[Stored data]

+---+

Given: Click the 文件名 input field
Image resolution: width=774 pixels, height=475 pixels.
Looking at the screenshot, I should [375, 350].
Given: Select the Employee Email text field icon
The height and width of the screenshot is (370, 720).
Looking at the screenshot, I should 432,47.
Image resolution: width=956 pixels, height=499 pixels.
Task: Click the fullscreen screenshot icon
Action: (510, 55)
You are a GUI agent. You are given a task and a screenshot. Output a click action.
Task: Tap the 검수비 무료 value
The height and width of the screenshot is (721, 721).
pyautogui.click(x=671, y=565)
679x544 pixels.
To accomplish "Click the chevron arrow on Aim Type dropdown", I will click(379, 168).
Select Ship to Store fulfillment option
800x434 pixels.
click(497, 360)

+---+

Task goal |
Return each line in the records that holds the string "field".

Exercise result |
Given: Click the 文件名 input field
Given: Select the Employee Email text field icon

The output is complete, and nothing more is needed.